Directions
Output the records exactly as they appear, with no pictures included.

╭──

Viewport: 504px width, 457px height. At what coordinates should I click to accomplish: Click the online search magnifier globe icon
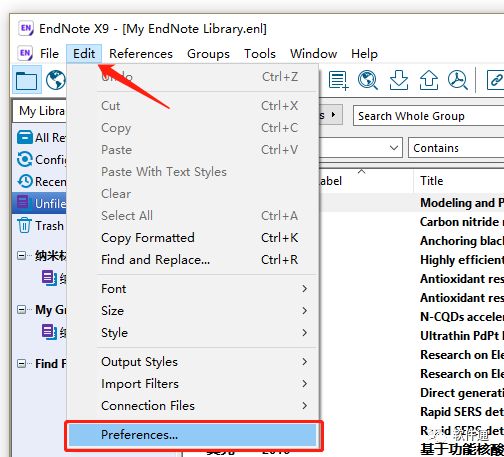pyautogui.click(x=368, y=80)
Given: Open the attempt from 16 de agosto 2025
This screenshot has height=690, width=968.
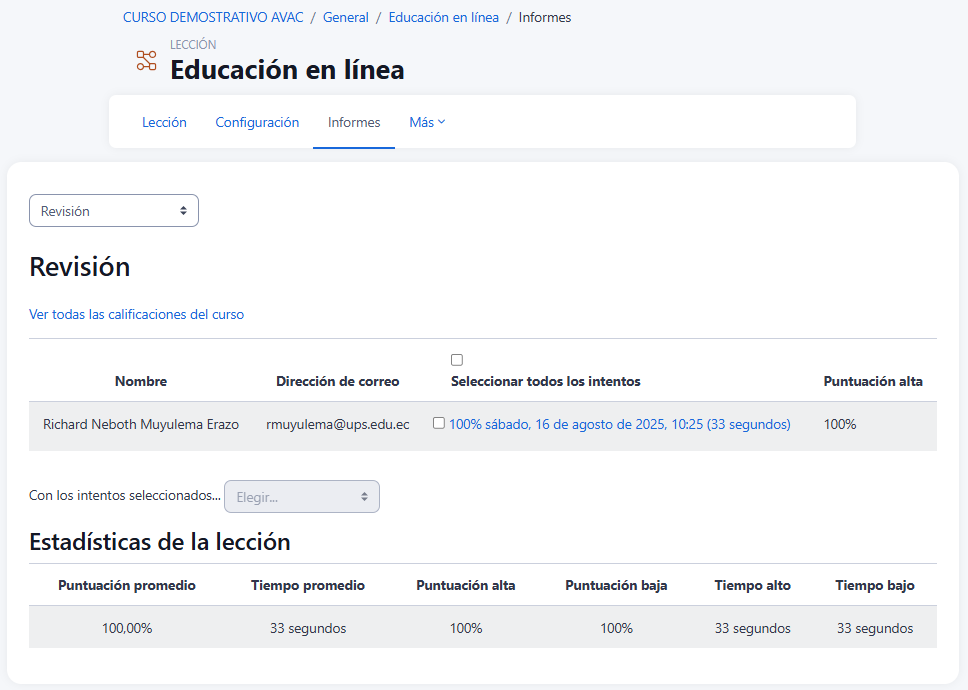Looking at the screenshot, I should point(619,424).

╰──

Answer to the exercise
Viewport: 504px width, 457px height. At what coordinates should I click to accomplish: Click the online search magnifier globe icon
pyautogui.click(x=368, y=80)
Given: Open the attempt from 16 de agosto 2025
This screenshot has height=690, width=968.
Looking at the screenshot, I should point(619,424).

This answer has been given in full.